In practice, it appears the test comes down to a call to Python's sys.stdio.isatty() function. The documentation suggests you can override this test with e.g. --config ui.interactive=true on the command line; I'm not entirely sure.
We are using QProcess, which perhaps doesn't actually make matters any simpler to understand.
Linux and OS/X¶
Two parts to the problem: how to give the subprocess a pseudoterminal, and how to make sure it doesn't get the controlling terminal of the parent process. (isatty returns true if the file descriptor is a terminal or pseudoterminal.)
QProcess can set the subprocess stdin to an existing file by name. So, we can call openpty() (nonstandard, nonrecommended BSD API) or carry out similar magic to allocate a pseudoterminal master/slave pair via /dev/ptmx or whatever, then pass the slave device name to QProcess::setStandardInputFile.
However, if our own process (the parent) was invoked from a terminal, it will already have a controlling terminal and openpty will just give us that terminal back again. We need to detach from our controlling terminal first.
A method that seems to be recommended in some quarters is to fork, then setsid, then fork -- but we can't easily do this at the point of running the subprocess, because QProcess is handling that fork for us. (Would execvp not be easier?)
And we can't fork/setsid/fork at the start of our own process, because although this works fine on Linux, OS/X will reject it in subsequent Core API calls ("__THE_PROCESS_HAS_FORKED_AND_YOU_CANNOT_USE_THIS_COREFOUNDATION_FUNCTIONALITY___YOU_MUST_EXEC__").

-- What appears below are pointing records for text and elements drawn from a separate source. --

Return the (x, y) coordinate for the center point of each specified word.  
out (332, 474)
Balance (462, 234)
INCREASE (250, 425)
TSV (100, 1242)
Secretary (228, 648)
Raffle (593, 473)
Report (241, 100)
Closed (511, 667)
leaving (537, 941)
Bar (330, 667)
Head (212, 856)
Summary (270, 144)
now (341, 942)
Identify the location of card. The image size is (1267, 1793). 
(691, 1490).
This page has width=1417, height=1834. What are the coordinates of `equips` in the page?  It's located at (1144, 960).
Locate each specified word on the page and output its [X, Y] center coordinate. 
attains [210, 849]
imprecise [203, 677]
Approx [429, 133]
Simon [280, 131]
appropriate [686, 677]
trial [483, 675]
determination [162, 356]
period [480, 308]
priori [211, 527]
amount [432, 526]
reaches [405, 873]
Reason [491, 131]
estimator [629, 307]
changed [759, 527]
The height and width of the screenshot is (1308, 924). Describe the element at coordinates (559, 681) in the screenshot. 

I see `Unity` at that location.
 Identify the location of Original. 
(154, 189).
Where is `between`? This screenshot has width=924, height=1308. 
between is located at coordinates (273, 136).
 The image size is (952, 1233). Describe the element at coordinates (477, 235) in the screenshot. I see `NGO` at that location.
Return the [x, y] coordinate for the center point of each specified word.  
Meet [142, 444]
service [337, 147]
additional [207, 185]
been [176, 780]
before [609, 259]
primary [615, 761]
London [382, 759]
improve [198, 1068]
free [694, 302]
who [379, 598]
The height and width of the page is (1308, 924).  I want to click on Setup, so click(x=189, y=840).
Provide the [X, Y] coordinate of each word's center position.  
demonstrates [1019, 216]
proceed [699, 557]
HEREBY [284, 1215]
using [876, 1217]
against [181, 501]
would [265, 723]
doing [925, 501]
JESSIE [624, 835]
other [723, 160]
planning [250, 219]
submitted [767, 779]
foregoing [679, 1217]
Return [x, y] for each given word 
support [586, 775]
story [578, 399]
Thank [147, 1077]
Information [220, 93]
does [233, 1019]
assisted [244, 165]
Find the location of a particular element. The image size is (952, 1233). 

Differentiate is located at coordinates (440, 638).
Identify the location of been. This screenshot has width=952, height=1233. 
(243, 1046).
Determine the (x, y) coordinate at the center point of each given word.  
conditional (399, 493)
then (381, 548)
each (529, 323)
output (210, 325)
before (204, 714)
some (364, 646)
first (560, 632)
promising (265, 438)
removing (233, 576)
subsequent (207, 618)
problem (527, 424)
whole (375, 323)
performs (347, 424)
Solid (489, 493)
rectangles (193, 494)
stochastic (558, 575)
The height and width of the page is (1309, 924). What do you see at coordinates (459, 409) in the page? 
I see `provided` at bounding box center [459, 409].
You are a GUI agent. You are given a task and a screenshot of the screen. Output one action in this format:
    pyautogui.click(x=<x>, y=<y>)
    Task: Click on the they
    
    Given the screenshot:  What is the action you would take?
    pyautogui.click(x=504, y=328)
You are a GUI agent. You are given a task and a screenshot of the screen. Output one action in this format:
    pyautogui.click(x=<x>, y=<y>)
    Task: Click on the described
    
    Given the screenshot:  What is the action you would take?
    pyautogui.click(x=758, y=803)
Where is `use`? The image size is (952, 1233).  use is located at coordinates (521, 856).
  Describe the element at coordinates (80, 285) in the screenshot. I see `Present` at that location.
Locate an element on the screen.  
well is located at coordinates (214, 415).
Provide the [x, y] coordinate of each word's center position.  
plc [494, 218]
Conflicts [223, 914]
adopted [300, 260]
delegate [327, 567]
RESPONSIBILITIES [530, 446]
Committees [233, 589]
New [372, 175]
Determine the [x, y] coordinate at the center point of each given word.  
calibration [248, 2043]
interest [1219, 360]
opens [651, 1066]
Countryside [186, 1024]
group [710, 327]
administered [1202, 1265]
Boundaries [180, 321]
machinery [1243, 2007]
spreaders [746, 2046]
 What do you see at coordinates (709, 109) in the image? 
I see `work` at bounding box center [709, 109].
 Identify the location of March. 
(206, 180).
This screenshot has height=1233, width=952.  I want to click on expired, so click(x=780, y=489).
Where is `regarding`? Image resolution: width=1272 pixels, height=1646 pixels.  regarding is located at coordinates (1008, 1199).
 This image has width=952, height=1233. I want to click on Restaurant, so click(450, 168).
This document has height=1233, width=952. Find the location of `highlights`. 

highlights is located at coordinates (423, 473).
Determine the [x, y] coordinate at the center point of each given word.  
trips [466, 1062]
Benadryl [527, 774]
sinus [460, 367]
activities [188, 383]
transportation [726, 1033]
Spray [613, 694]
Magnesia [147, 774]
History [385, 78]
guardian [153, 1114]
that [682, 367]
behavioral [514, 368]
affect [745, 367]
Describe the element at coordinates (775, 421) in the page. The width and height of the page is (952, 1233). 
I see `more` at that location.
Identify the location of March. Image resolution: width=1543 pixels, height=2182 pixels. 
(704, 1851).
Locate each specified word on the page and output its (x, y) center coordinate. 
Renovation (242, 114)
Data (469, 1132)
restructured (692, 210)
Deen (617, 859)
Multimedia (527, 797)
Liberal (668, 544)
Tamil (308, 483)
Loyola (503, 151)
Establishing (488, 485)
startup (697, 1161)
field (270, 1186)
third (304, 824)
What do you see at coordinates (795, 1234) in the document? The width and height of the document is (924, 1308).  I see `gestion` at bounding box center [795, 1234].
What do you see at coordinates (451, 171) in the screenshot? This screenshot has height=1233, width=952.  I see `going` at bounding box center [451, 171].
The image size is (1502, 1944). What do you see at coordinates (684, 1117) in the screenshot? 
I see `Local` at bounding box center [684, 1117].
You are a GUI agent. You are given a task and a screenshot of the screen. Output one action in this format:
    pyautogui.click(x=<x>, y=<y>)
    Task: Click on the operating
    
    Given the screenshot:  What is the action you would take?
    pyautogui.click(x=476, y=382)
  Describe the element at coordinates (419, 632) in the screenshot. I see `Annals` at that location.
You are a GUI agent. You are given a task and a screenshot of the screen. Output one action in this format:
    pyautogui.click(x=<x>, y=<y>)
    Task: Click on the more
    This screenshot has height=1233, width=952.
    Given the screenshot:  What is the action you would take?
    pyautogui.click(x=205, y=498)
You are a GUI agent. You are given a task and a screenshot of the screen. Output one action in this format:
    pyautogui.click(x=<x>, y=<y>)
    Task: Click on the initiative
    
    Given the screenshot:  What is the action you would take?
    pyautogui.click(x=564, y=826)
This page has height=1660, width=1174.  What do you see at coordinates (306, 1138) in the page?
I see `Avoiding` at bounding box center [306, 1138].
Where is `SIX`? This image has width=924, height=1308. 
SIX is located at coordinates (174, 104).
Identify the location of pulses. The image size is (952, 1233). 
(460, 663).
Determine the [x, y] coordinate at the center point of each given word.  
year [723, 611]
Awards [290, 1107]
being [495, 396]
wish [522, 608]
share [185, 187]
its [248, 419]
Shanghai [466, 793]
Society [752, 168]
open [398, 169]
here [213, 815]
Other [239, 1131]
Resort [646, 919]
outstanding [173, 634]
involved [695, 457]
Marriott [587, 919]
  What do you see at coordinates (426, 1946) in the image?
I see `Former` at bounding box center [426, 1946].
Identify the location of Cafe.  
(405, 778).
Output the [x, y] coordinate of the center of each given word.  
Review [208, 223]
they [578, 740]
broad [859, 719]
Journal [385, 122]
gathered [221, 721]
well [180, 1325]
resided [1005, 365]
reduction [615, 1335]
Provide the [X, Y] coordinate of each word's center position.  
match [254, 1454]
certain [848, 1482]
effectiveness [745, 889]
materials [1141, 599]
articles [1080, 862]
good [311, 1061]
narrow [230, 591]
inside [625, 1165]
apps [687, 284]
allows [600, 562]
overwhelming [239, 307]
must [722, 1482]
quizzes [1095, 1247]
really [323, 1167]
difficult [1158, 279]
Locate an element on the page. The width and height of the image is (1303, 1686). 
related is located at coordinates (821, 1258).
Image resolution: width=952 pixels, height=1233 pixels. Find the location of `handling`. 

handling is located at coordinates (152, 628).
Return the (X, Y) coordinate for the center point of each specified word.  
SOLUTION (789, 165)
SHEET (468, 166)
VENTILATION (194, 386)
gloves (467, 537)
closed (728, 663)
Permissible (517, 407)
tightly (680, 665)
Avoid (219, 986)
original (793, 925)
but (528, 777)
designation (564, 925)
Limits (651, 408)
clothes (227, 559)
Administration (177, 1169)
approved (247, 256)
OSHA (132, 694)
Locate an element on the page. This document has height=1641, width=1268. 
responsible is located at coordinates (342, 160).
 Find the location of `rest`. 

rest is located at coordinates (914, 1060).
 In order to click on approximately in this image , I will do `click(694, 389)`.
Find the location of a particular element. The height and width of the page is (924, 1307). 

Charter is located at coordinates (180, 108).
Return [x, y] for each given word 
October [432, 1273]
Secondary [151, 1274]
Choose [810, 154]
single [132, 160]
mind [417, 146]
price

So instead at startup we explicitly detach from the terminal using ioctl with TIOCNOTTY on fd 0 if isatty(0) returns true, or on the result of opening /dev/tty otherwise. That seems to work.
Windows¶
isatty on Windows returns true if the fd "is associated with a character device (a terminal, console, printer, or serial port)". I'm not sure what it means by a terminal -- Windows doesn't seem to have them. A subprocess can be created (via CreateProcess) with a console, but QProcess explicitly uses the CREATE_NO_WINDOW flag which sets no console handle on the subprocess. In any case a console in Windows is visible as a window, which probably isn't ideal.